Although complex and even frightening when viewed in this way, SE can also be addressed in a more piecemeal way. Almost everything we do has consequences for sustainability: what we eat, how we travel home and to work, what we wear, the things we buy, how we dispose of old things, what we do to add colour in our lives, etc. In everything we do, there is a learning opportunity which is relevant from the point of view of SE. But to see these opportunities, develop them, and follow them through requires skills, attention, collaboration inside and outside of schools, and time. Some of the inspiring examples that we describe in Chapter 3 might give insight into where such opportunities lay and how they can be cultivated into real educational moments.

8.1 Policy, Curricula, and Educational Vision

Sustainability-related education policies have often aimed at changing the students’ attitudes and behaviour to match predefined aims. But what are these aims? And what are the values on which those systems are based?
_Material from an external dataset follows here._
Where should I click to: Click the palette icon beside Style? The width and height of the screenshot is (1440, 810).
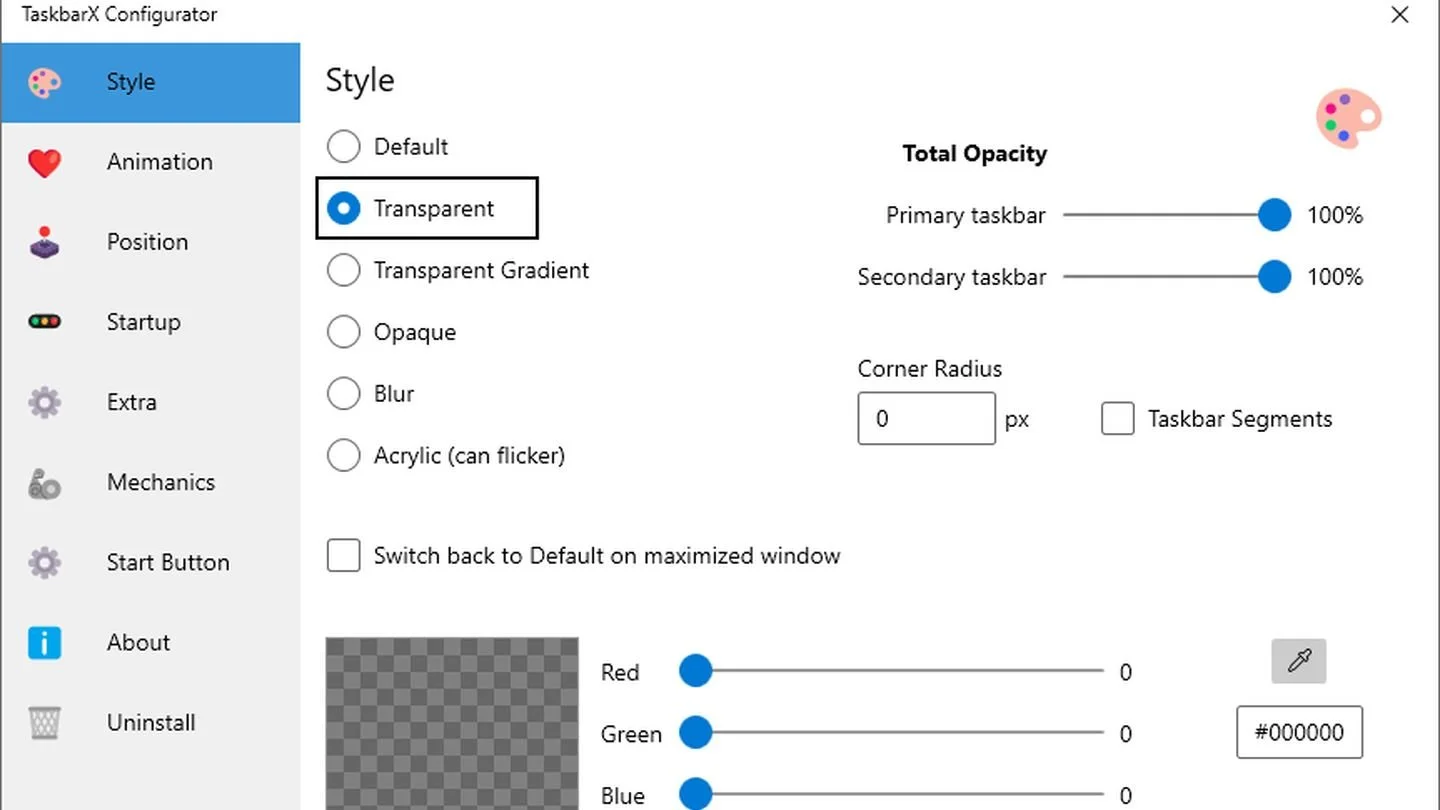pos(44,83)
Some scholars have been sceptical about the promise of education as a response to current crises, pointing out that as a response it is slow and, also, that it may actually be moving things in the wrong direction. Sterling is among such scholars, arguing that conventional education seems to be sustaining unsustainable values and practices (2001). Thirty years ago – the same year the first Eco-Schools were founded – David Orr wrote that if we would listen carefully, it might “even be possible to hear the Creation groan every year in late May when another batch of smart, degree-holding, but ecologically illiterate, Homo sapiens […] eager to succeed are launched into the biosphere” (1994/2004, p. 5). These are not mere pessimistic remarks from the past; it is actually well-documented that there are “clear, positive correlations between educa­tional accomplishment and per capita CO2 emissions” (Rappeley et al., 2024). The data is truly discomforting as shown in Figure 17.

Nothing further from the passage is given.